O advogado, que está colaborando com o Departamento de Justiça dos EUA e a Procuradoria anticorrupção espanhola, revela em sua primeira entrevista os pontos-chave do maior escândalo da América. Uma bomba política carregada de metralha que já afeta os presidentes Michel Temer (Brasil), Juan Manuel Santos (Colômbia) e Danilo Medina (República Dominicana), e os ex-mandatários Ollanta Humala (Peru) e Luiz Inácio Lula da Silva (Brasil).
Pergunta. Você foi preso em um hotel em Madri em 18 de novembro de 2016, dois dias após desembarcar na Espanha. Foi detido por ordem do juiz Sérgio Moro que o acusa de suposto delito de suborno, lavagem de dinheiro e de integrar uma organização criminosa, por que veio para Madri?

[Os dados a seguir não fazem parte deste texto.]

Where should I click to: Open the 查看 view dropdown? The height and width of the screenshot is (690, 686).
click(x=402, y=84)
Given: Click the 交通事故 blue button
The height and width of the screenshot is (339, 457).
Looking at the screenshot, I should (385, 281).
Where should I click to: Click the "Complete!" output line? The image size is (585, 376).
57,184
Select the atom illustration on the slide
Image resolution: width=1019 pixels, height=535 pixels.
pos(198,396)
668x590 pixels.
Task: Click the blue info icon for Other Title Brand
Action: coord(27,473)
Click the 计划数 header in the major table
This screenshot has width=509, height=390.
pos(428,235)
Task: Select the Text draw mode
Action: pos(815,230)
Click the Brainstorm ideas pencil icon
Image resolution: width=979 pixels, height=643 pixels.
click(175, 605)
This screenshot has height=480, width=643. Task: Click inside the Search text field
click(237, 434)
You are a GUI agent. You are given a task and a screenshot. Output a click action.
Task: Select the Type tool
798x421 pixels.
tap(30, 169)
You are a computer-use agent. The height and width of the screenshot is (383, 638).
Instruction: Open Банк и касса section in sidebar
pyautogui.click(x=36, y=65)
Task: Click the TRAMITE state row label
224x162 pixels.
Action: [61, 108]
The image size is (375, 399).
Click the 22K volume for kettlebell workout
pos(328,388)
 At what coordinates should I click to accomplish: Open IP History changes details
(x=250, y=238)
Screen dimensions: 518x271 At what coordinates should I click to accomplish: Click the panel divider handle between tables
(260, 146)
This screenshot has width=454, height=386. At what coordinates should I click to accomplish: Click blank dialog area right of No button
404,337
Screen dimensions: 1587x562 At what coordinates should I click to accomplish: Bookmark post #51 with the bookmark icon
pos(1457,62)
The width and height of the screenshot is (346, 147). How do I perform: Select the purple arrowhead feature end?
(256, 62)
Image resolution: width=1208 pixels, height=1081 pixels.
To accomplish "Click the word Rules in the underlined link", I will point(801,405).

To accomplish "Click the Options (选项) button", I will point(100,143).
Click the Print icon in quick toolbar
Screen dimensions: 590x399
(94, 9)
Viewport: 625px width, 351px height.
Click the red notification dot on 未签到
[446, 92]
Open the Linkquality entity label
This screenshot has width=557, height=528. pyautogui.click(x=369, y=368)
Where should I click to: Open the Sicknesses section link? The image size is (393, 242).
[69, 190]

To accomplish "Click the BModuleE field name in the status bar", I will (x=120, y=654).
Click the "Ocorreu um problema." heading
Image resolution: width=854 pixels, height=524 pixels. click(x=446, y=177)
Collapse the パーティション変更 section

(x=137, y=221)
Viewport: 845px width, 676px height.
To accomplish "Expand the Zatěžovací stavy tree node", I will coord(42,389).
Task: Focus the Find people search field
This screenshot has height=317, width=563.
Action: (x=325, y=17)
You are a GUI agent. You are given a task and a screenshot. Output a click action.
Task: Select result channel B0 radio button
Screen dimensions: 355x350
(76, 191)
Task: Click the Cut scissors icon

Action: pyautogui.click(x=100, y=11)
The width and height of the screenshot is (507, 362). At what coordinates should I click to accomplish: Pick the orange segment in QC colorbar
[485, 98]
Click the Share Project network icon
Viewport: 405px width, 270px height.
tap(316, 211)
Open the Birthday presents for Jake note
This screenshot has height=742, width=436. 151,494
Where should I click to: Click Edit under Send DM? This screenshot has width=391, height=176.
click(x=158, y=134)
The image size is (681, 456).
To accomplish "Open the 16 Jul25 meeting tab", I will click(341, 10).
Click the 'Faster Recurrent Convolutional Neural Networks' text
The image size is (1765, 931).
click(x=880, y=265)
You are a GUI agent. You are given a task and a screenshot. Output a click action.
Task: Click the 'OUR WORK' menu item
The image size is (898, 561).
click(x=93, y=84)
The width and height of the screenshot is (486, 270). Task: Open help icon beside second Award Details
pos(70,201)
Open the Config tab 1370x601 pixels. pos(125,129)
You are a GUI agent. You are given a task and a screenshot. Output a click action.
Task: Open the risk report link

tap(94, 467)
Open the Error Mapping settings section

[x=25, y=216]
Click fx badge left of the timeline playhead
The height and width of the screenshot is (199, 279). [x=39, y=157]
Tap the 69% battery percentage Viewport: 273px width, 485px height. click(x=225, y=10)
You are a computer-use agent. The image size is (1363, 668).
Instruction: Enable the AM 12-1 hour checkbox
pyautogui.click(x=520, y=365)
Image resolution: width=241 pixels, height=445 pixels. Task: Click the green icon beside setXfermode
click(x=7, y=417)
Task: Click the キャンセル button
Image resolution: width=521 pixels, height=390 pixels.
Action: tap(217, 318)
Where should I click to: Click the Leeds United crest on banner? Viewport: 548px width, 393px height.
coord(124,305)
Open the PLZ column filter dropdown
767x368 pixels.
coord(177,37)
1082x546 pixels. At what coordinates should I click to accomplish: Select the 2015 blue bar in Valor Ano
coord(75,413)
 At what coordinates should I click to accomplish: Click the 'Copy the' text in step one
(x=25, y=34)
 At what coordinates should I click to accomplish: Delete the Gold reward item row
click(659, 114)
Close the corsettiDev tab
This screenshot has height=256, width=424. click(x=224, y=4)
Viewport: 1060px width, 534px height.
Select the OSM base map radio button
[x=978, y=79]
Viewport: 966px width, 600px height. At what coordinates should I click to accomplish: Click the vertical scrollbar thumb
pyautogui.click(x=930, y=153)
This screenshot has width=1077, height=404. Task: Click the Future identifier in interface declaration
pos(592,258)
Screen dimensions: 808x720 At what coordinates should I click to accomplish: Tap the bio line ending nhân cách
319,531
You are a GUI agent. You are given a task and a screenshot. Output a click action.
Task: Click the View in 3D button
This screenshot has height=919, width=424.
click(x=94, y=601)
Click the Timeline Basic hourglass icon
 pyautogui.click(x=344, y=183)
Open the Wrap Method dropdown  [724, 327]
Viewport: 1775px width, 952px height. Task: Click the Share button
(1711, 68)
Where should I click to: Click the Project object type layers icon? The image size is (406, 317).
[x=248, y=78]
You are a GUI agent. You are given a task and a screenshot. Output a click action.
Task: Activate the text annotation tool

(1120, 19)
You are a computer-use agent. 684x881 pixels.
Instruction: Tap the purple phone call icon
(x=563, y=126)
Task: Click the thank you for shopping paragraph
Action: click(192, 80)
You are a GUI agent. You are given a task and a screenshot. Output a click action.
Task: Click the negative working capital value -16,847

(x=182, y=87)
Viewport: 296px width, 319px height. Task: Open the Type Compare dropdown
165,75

Resposta. Não fugi do Brasil. Cheguei a Madri para participar da inspeção do Ministério da Fazenda nas minhas duas empresas espanholas. Depois da explosão do caso Odebrecht, as autoridades brasileiras e a construtora tentaram me pressionar para ser parte do acordo, um documento que assinaram 78 diretores da empresa e que significou reconhecer crimes em troca de uma redução da sentença e uma multa. No meu caso: seis meses de prisão domiciliar com tornozeleira, serviços comunitários e uma multa de até 44 milhões de reais. Odebrecht se ofereceu para me pagar 15 anos de folha de pagamento, se eu aceitasse o acordo. Neguei por uma questão de princípios. Enquanto falava com o Departamento de Justiça em Washington, o Brasil exigiu minha prisão em julho e setembro de 2016. Os EUA, no entanto, não me prenderam. Não quero trair ninguém.
P. A Audiência Nacional (tribunal espanhol para crimes especiais) decidiu não extraditá-lo ao Brasil, por que quer ficar na Espanha?
R. Os promotores do Brasil querem que eu reconheça crimes que não cometi. Não respeitaram meus direitos como advogado. Além disso, também querem atribuir crimes por informações que obtive na minha condição de advogado. Estão me atribuindo delitos sem provas, com base em declarações. Não houve nenhuma investigação policial.
P. Como a Odebrecht atuava?
R. A construtora arranjava tudo pagando. Distribuía comissões ao funcionário mais baixo da Administração e ao chefe de Estado. O primeiro contato era estabelecido na campanha eleitoral. A Odebrecht arcava com os gastos do marketing político dos candidatos. Tinha um acordo com o publicitário João Santana [responsável pelas bem-sucedidas campanhas dos ex-presidentes Luiz Inácio Lula da Silva e Dilma Rousseff]. A construtora sugeria depois as obras que seriam incluídas nos planos do Governo.
P. O político devolvia o favor quando chegava ao poder...
R. Sim. O dirigente incluía em seu plano de Governo as obras que interessavam à Odebrecht. A construtora, em alguns casos, assessorava os países sobre como conseguir financiamento por meio de órgãos como o Banco Mundial ou o Banco Interamericano de Desenvolvimento (BID).
P. Quantos funcionários, candidatos e presidentes a Odebrecht subornou?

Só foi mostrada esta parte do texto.